> _To be done_
A) From the aquarium build post, list every kind of animal named under "Planned Fauna."
B) Write what comes next in the aquarium build post, picking up after its final sentence.

> _Text shown_
***

I'm looking for any and all input!

My South AmerAfricAsian Biotope

*Equipment List*
Oceanic Rimless 57 Gallon "breeder" 36x18x21
Aqueon Stand with a 6" raiser
Catalina Aquariums 36" 4 bulb custom fixture (Set up to allow 1,2,3,or all 4 lights on)
-will be adding LED blue strip to it for neato-nightime effect!
Sunsun canister filter-370gph with UV light
300watt Hydor In-line Heater
GreenLeaf GLA Co2 regulator
65mm Atomic Diffuser
10# Co2 tank

*Aquascape*
3x big bags of Amazonia AS I
Manzanita branches and roots (too many to fit in tank!)
"Emerald Bay Boulder" Rock from local rockery
-Still not sure I can use it. Any Geologists who can help?:icon_lol:

*Planned Flora*
Lots of Vallisneria Spiralis and Nana *Maybe Cyperus Helferi- Asian, but looks similar and grows slower*
Several Swords of medium to large size
Lots of Micro Swords for the patchy, grassy effect.
*maybe* Anubias Nana on manzanita
*maybe* Java Fern on manzanita
*maybe* Fissidens Fontanus or Riccia Fluitans on Manzanita
Some other South American native plants...

*Planned Fauna*
2-4 German Blue Rams (few months post-maturity)
15-20 Cardinal Tetras/ Neon Tetras
1 Neon Dwarf Gourami (currently in small tank)
10 Algae Shrimp/Amanos?
*maybe* several Galaxy Rasboras
*maybe* a few Endlers LB's


Currently, I'm waiting on few last bits and pieces from Orlando @ Green Leaf and then it's build time!

***

> _Provided information_
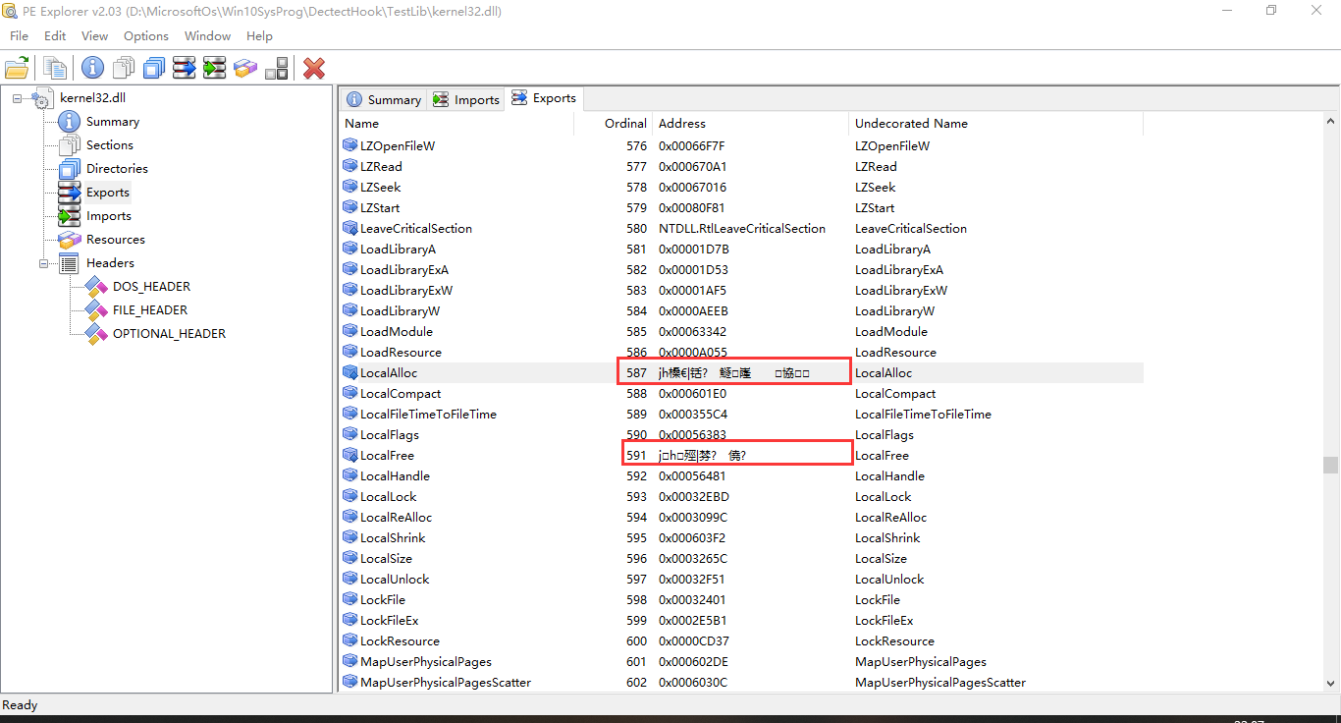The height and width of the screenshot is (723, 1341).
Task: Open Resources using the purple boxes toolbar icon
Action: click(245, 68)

***

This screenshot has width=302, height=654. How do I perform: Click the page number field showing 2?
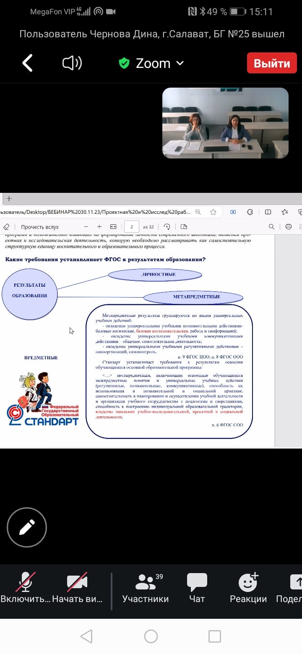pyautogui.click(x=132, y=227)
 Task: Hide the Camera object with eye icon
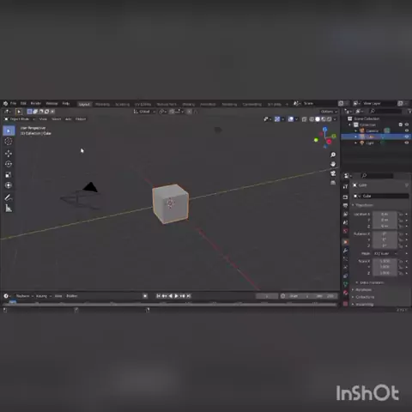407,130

***

> _Responses per task_
A)
German Blue Rams
Cardinal Tetras/Neon Tetras
Neon Dwarf Gourami
Algae Shrimp/Amanos
Galaxy Rasboras
Endlers LB's

B)
I'll post some pics of what I have and what I've done. I don't have any pics of my lamp set up from Catalina but I'll get a few.

Tank, Stand on riser, and Manza for effect.









The Riser









You get the idea










More to come...
Thanks for reading!


----------



## Powchekny (Jan 25, 2010)

No worries about your stand riser not being sturdy enough 

I think you will capture the pure essence of the South Amerafricasian biotope.


----------



## VaultBoy (Nov 11, 2010)

Sounds like the textbook definition of South Amerafricasian to me cant wait to see more pics


----------



## Gookis (Dec 28, 2010)

Ya, over built it is! The riser weighs more than the stand!:icon_surp

It was my original inspiration to have a South American Biotope. But some of the non- SA items I either already have or I'm possibly not willing to live without.

Anyway, a few more pictures (probably not ones anyone is waiting for:tongue.

These are my rocks. I thought they looked great! They're kind of emerald green when wet, but I'm starting to see some rust after they've been wet. :icon_frow Back to the drawing board for rocks.


----------



## chad320 (Mar 7, 2010)

Rust on your rock is a good thing, not bad.


----------



## Pri (Oct 20, 2010)

Googled this : "Amerafricasian" and the ONE and ONLY result is : 

Perfectly Accurate South AmerAfricAsian Biotope! - [ Traduire cette page ]1 message - 1 auteur - Dernier message : Il y a 3 heures
First, I want to say hello to everyone as well as thank you to those who have posted all of the invaluable information that I've been cramming into my.
www.plantedtank.net/.../126132-perfectly-accurate-south-amerafricasian- biotope.html



My planted tank http://www.plantedtank.net/forums/myTanks/2076-Pri.html
My Cichlid tank http://www.plantedtank.net/forums/myTanks/2075-Pri.html
My DIY project Journal http://www.plantedtank.net/forums/t...88-125g-pond-river-waterfall-diy-project.html
My Betta Pico http://www.plantedtank.net/forums/planted-nano-tanks/122780-black-white-planted-pico.html


----------



## Gookis (Dec 28, 2010)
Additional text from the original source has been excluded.